Realmente não era possível ver o espetáculo com clareza de onde estávamos, mas não estava preocupado. Na verdade, minha única inquietação era ver a bailarina novamente.
Após alguns minutos, o pai de Tomaz se levantou e rapidamente fez sinal para que a mulher o acompanhasse.
- Sabia! Duvidava que ele fosse se conformar com um lugar que não estivesse à sua altura.
Tomaz resmungou e dei graças à Deus, por que achei o pai dele bem antipático.
O espetáculo começou e assistimos à algumas apresentações. Embora não fosse amante de Ballet, era bem agradável aos olhos.
- Agora vai ser a turma de Alice! Ajeitou-se na cadeira, fazendo com que eu fizesse o mesmo.
Quando as bailarinas começaram a invadir o palco em passos tão suaves como se estivessem voando, senti meu coração acelerar. Ela estava ali!  Eram as mesmas roupas da minha bailarina!
Esforçava-me para encontra-la entre as demais meninas enquanto Tomaz não tirava os olhos da apresentação. Ele nem piscava!
Foquei em procura-la e quando finalmente a encontrei, meus olhos acompanhavam cada pirueta, cada gesto. Estava assustado com àquela sensação!
Quando os aplausos começaram, Tomaz levantou-se.
- Vamos! Agora que Alice dançou, papai não vai ficar nem mais um minuto aqui e quero falar com ela antes que eles partam.
Precisei apressar-me para acompanhá-lo. Parecia desesperado e me aproveitei da situação para fazer minha busca.
Chegamos ao corredor e não demorou muito os pais de Tomaz despontaram.
- Cadê a Alice, pai?
- Foi buscar as coisas dela.
Estava tão deslocado diante deles que fiquei mexendo no meu celular enquanto eles esperavam em silêncio.
Era estranho tanto silêncio quando meu critério era de muito falatório, pois minhas tias eram muito comunicativas.
- Alice!
Quando ergui meu rosto, não podia acreditar. Tomaz abraçava a irmã com carinho e me chamou.
- Vicente, essa é minha irmã Alice.
Lá estava ela! Minha bailarina!
Com dificuldade ergui minhas mãos que encontraram a dela num comprimento suave.
- Vicente?
Quando o pai deles escutou meu nome, voltou-se em minha direção, fazendo com que tivesse que abrir mão de admirar Alice.
- Sim pai, esse é o Vicente!
- O investidor?
- Ainda não! Mas estou chegando lá!
- Rapaz, meu filho me disse sobre suas habilidades. Por favor, peço que me procure!
Estendeu um cartão em minha direção.
Consultei o cartão: - Claro Sr. Artur!
- Pode me chamar de Artur! Artur Ramos.
- Vamos Alice! Puxou a menina pelas mãos e ficamos apenas eu e Tomaz parado.

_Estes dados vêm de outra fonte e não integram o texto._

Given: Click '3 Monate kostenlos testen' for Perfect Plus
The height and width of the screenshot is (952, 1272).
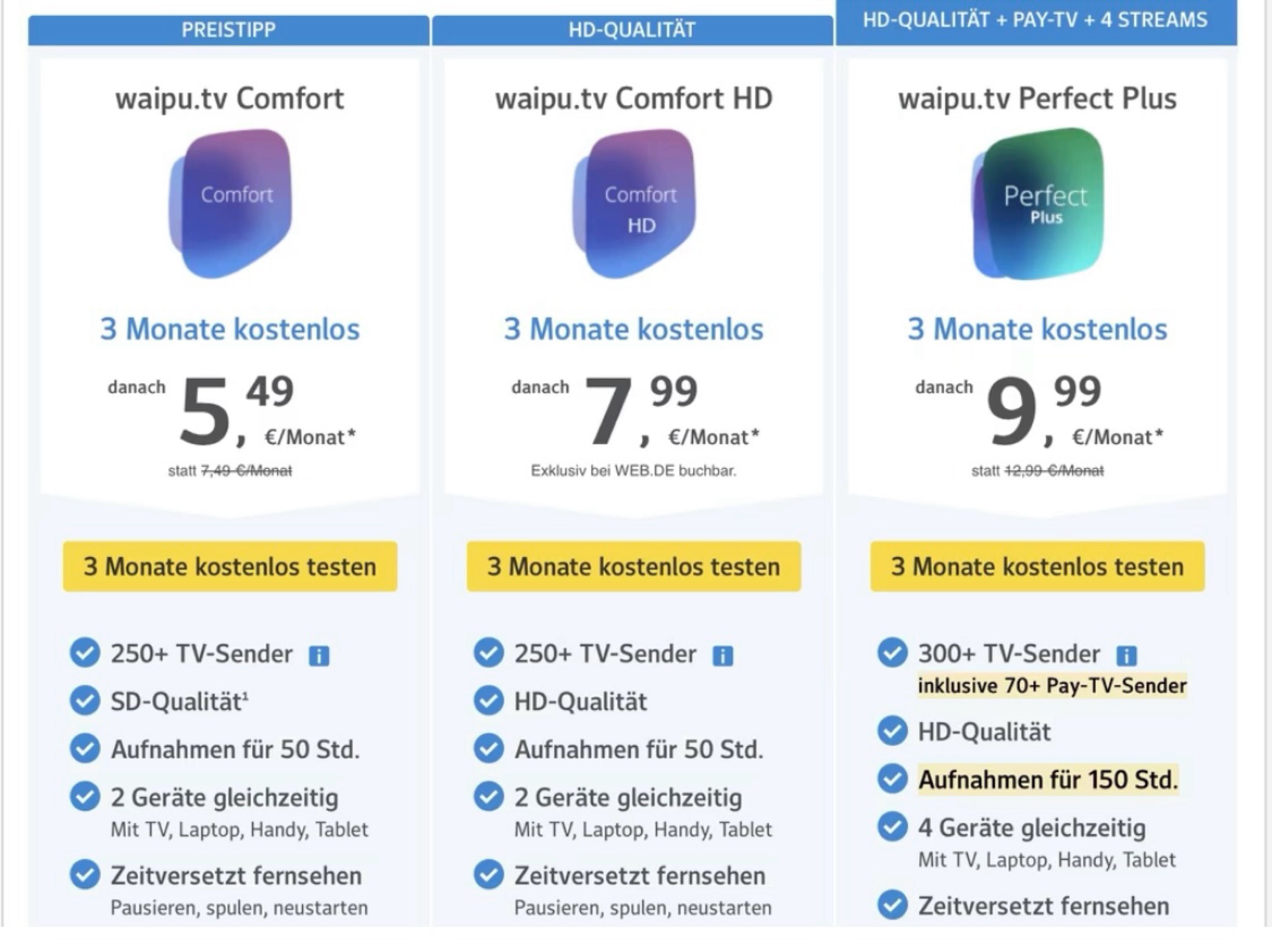Looking at the screenshot, I should [x=1038, y=566].
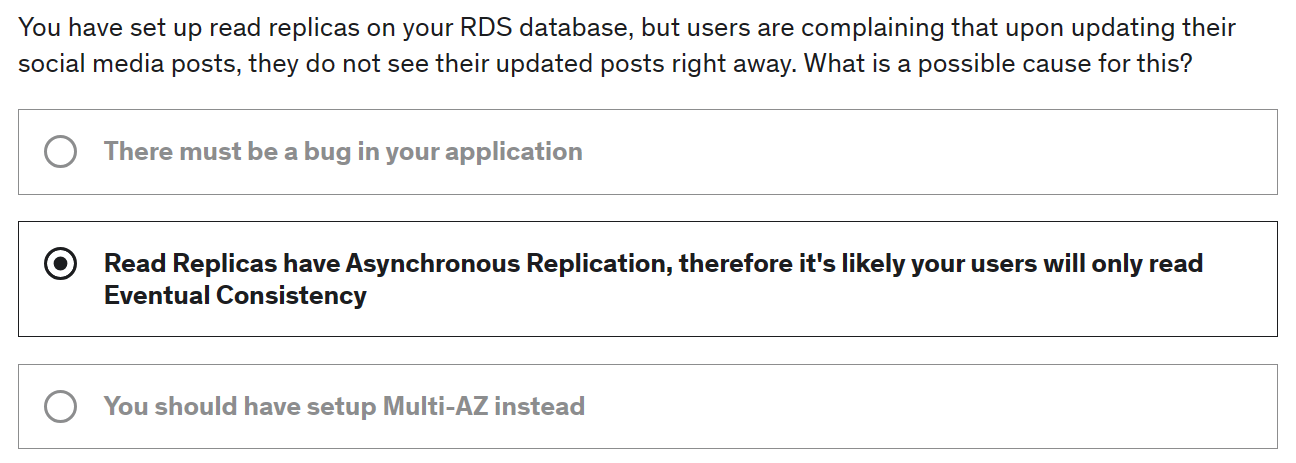Click the selected Asynchronous Replication radio button
Image resolution: width=1296 pixels, height=463 pixels.
pos(60,264)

- Tchau meu filho. Por favor, apareça que estou sentindo sua falta.
- Pode deixar mãe!
Deu um beijo na mulher que era bonita como a filha. – Vai logo mãe, antes que o pai fique bravo.
Fiquei ali parado olhando Alice partir e naquele momento eu decidi...ela seria minha...a minha bailarina.

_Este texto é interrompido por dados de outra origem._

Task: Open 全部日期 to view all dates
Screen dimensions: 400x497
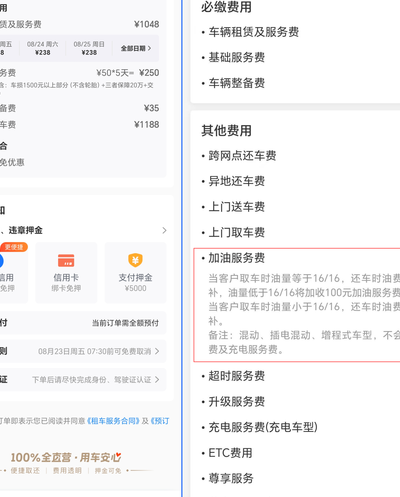Action: point(136,48)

Entrei no carro em silêncio, arquitetando como fazer perguntas à Tomaz sem levantar tantas suspeitas.
- Pensei que sua irmã era..digamos, mais infantil.
- Mas ela é!
Parei, olhando em direção a ele, desconcertado com sua resposta.
– Não, ela definitivamente não é!
- Pode acreditar em mim! Ela é! Ela tem dezesseis anos e a experiência de uma criança de cinco.
Isso foi tudo que disse sobre ela, mesmo diante de várias tentativas frustradas. Depois de um tempo acabei desistindo.
Uma semana após o espetáculo, cheguei em casa e havia sobre a mesa da sala um envelope e muitas fotos espalhadas.  Quando detectei de quem era, fui indiscreto.
Várias fotos do dia do espetáculo. Um festival de Alice em vários ângulos! Não me contive, como um ladrão barato, furtei uma das fotos. Tinham muitas e com certeza Tomaz não notaria.
Entrei no meu quarto com aquela ansiedade de alguém que sabe que está fazendo algo errado e na proteção do meu canto, deitei em minha cama, observando a foto.
- Alice! Minha bailarina!
Não importaria quanto tempo demorasse e que eu fosse mais velho que ela oito anos. Ela seria minha mulher!